Another individual who had been assigned female sex at birth said that when she wanted to detransition, she consulted a physician about switching back to estrogen. “She wasn’t very tactful,” the person, who now identifies as female, recalled. “She made comments about how I should have thought about [my initial transition] harder.”
Participants said clinicians lacked sufficient information on detransitioning.
Dr. Turban noted that data are limited on the physiologic and psychological effects of discontinuing exogenous hormone therapy, “because it is such a rare occurrence.” He acknowledged that “more research is needed on the effects of discontinuation so that clinicians can better educate patients.”
The researchers found that most who sought to detransition consulted online forums and networks. The r/detrans discussion group on Reddit, for instance, now has 36,400 members.
Some reported regret that they had transitioned, while others – especially those who identify now as nonbinary or gender-fluid – said they were happy with their initial choice.

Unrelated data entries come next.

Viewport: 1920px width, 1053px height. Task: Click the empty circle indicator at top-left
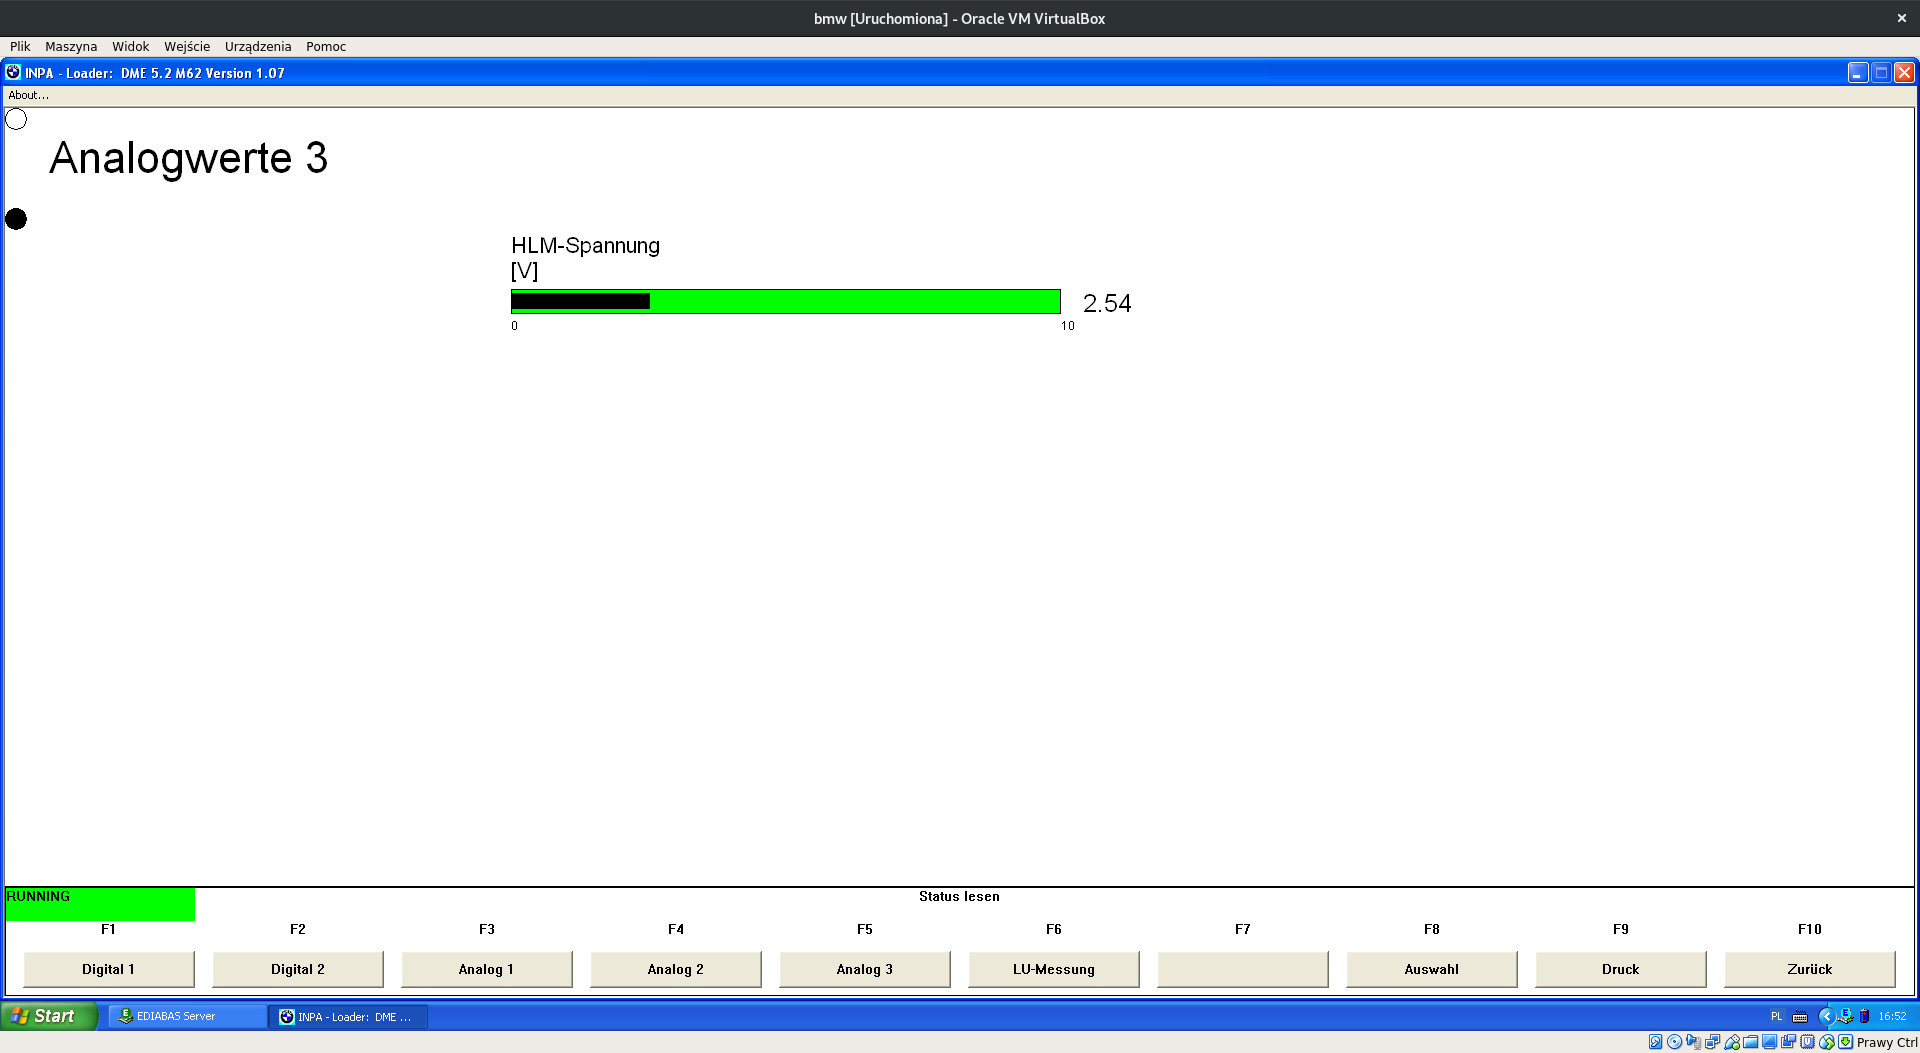[16, 119]
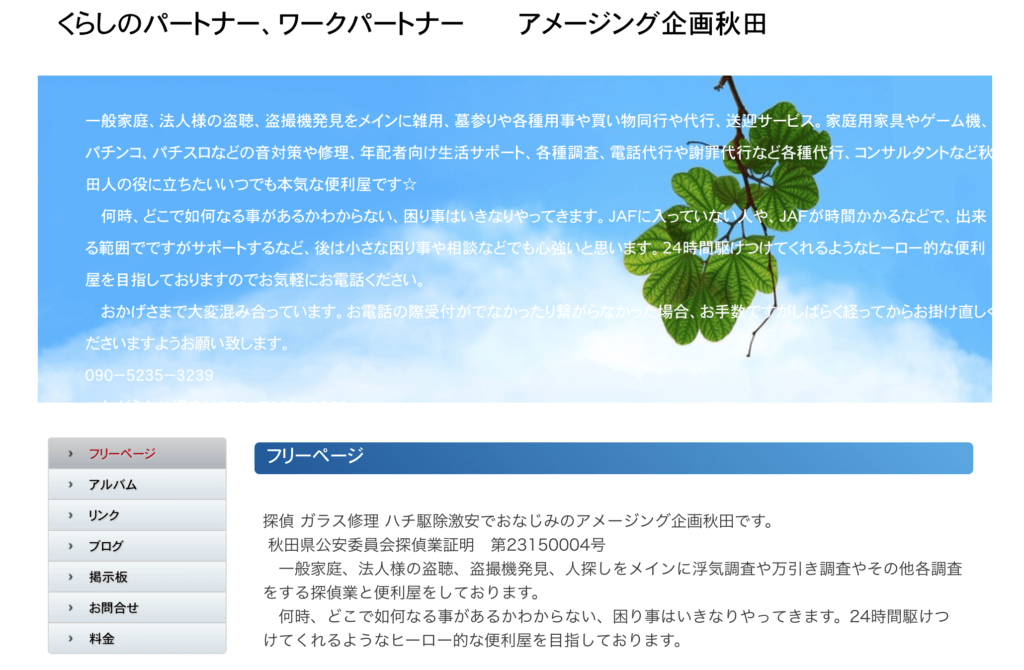Viewport: 1024px width, 670px height.
Task: Open the お問合せ contact page
Action: pyautogui.click(x=113, y=608)
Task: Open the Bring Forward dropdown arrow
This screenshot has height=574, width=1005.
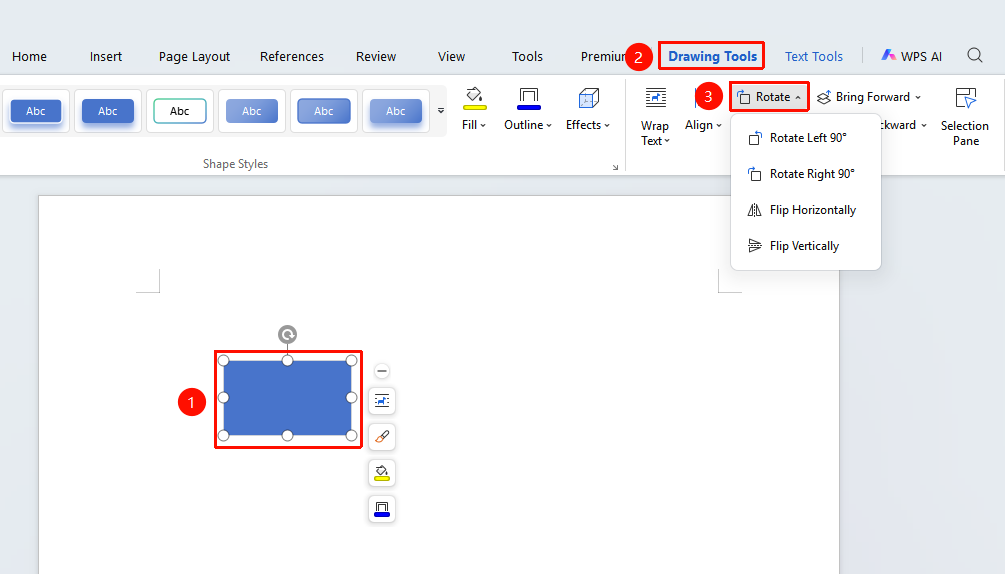Action: [x=918, y=97]
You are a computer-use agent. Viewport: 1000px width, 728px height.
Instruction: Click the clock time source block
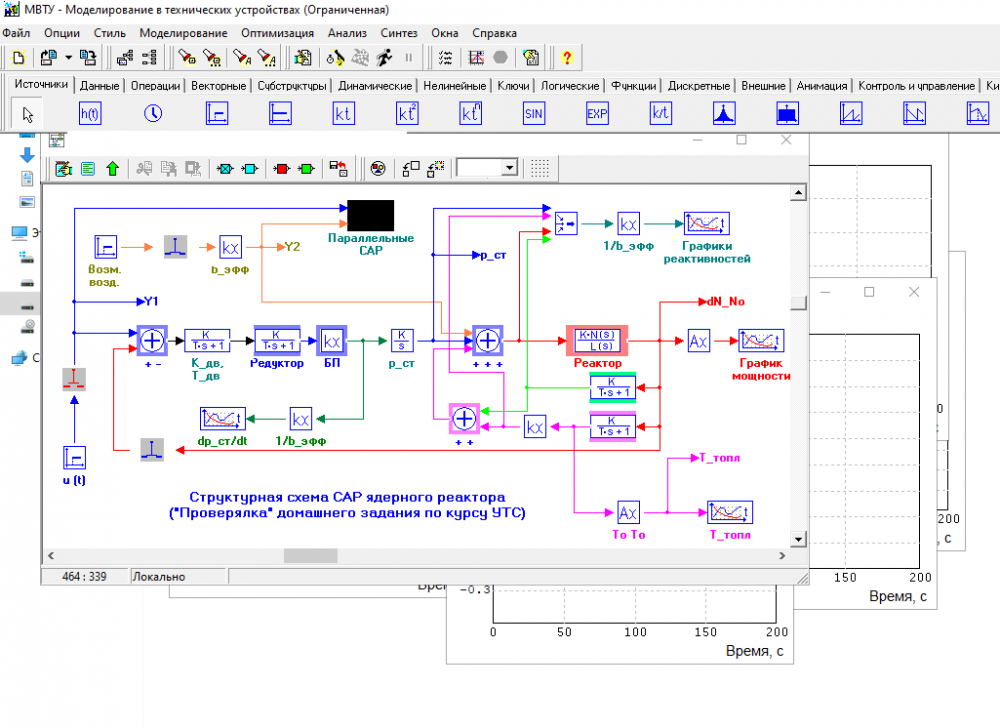click(152, 114)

Eighteen of the 27 had no regrets and/or had positive feelings about the gender-affirming medications or procedures they had received in the past. Six (22%) had regret, and three were ambivalent. The rate of regret in the relatively small sample is higher than that observed in several other studies. Trans advocates also point out that detransitioning does not necessarily equate with regret.
When asked whether she regretted having undergone a double mastectomy, an individual who had been assigned female sex at birth and who now identifies as female said, “Some days I do, some days I don’t.” She also said she is not considering breast augmentation. “I’m just going to leave myself alone,” she said, adding that “it’s part of my journey.”
A participant who had been assigned female sex at birth and who now identifies as a cisgender woman said that she is mostly regarded by others as a trans person now, although she does not identify that way. But she said taking testosterone in the past was the right decision. “At the time, that was absolutely what I knew I had to do,” she said. “I’m actually not upset about any of the permanent changes it had on my body.”
The researchers noted that some participants said that “their parents or family circumstances explicitly forced, or implicitly encouraged detransition.”
Dr. Turban encouraged clinicians to consider how such external factors might “exacerbate internal factors,” such as internalized transphobia, which could lead to a discontinuation of gender-affirming care.
The study received funding from the Social Sciences and Humanities Research Council (SSHRC) Insight Development Program and a York University SSHRC Explore grant. Travis Salway, MD, a coauthor, has received grants from Canadian Institutes of Health Research, Michael Smith Health Research BC, BC SUPPORT Unit Fraser Centre, Simon Fraser University’s Community-Engaged Research Initiative, and the Social Sciences and Humanities Research Council outside the submitted work. The other authors have disclosed no relevant financial relationships.
A version of this article first appeared on Medscape.com.
This article was been updated on 8/5/22 to include additional information about detransitioning.